Frequently Asked Questions
- Why do I have to trust CoinEx with custody instead of trading directly on-chain? +
- CoinEx is a custodial, centralized exchange: you deposit assets into exchange‑controlled accounts and trades are settled by updating internal balances rather than by on‑chain transactions, which delivers faster execution and richer tooling but requires trusting the platform’s custody, matching engine, and security.
- When I place a trade on CoinEx, is that executed on the blockchain or only inside the exchange? +
- Most trades on CoinEx are executed off‑chain: after you deposit on‑chain and the exchange credits your account, the matching engine updates internal account balances for fills; blockchains are normally involved only when you deposit to or withdraw from the exchange.
- What API endpoints and WebSocket streams does CoinEx provide for programmatic trading and live market data? +
- CoinEx publishes an HTTP API at https://api.coinex.com/v2 and provides separate WebSocket base URLs for live data—wss://socket.coinex.com/v2/spot for spot and wss://socket.coinex.com/v2/futures for futures—so HTTP is used for request/response actions and WebSockets for real‑time market and account streams.
- What happened in the September 2023 CoinEx incident and what does it mean for users? +
- In September 2023 CoinEx disclosed anomalous hot‑wallet withdrawals that external on‑chain analysis and reporting linked to a major theft (early loss estimates varied, with some sources citing around $54 million); the episode highlights the central custodial risk that exchange‑controlled wallets can be compromised and typically requires wallet rotation and phased service restoration.
- Is CoinEx available to users in New York or the United States? +
- CoinEx faced enforcement action by New York authorities alleging it operated without required registration, resulting in settlement terms that included refunds and geoblocking for New York IP addresses; availability therefore depends on jurisdiction and CoinEx has restricted or withdrawn certain U.S. services.
- Does CoinEx publish a verifiable proof‑of‑reserves report that I can inspect? +
- CoinEx has published a proof‑of‑reserve update page (URL available), but the specific page content could not be retrieved during evidence collection due to access blocks, so per‑asset balances, Merkle roots, or auditor statements referenced there could not be independently verified from the provided source.

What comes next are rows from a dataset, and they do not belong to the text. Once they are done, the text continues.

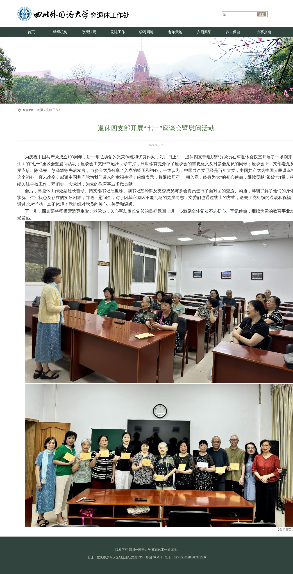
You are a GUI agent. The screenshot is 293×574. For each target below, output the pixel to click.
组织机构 (60, 32)
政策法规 (89, 32)
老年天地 (175, 32)
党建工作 (118, 32)
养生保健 (233, 32)
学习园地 (146, 32)
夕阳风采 (204, 32)
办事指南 (264, 32)
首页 (31, 32)
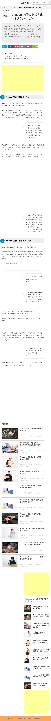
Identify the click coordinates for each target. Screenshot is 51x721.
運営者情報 (37, 718)
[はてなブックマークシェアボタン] (23, 46)
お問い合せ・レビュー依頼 (24, 718)
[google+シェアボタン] (17, 46)
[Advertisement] (23, 78)
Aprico (25, 2)
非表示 (10, 53)
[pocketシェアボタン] (29, 46)
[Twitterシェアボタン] (4, 46)
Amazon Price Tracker (11, 263)
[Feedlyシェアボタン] (35, 46)
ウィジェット (11, 718)
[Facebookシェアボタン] (11, 46)
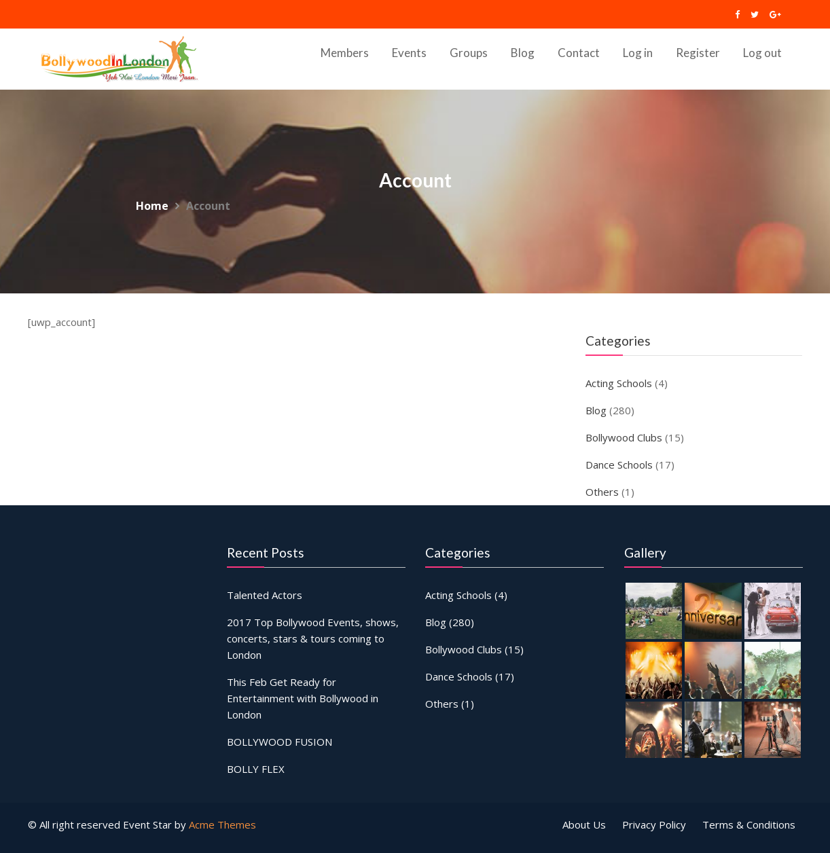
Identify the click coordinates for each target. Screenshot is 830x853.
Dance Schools (619, 464)
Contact (579, 53)
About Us (584, 824)
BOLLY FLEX (257, 765)
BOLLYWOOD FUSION (280, 738)
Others (602, 491)
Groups (469, 53)
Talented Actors (266, 596)
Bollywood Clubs (623, 437)
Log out (762, 53)
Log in (638, 53)
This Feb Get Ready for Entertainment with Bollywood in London (303, 696)
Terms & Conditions (748, 824)
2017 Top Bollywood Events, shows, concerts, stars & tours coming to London (313, 639)
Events (409, 53)
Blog (523, 53)
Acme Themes (222, 824)
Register (698, 53)
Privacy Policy (654, 824)
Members (345, 53)
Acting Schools (618, 383)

- How should developers manage CoinEx API keys and are the request signing details available in the main API docs? +
- API access requires creating account‑specific API keys via CoinEx’s API management console and the exchange provides sample code, but the detailed signing algorithm, exact header/signature construction, and concrete per‑endpoint rate limits are described in other authentication and rate‑limit documents and were not included on the summary page.
- If an exchange hot wallet is compromised, what operational steps did CoinEx take to restore deposits and withdrawals? +
- Following the wallet compromise CoinEx rotated its wallet infrastructure, warned users to use newly issued deposit addresses (stating old addresses would no longer work), and resumed deposits and withdrawals in phases while warning of higher withdrawal volumes and longer processing times during stabilization.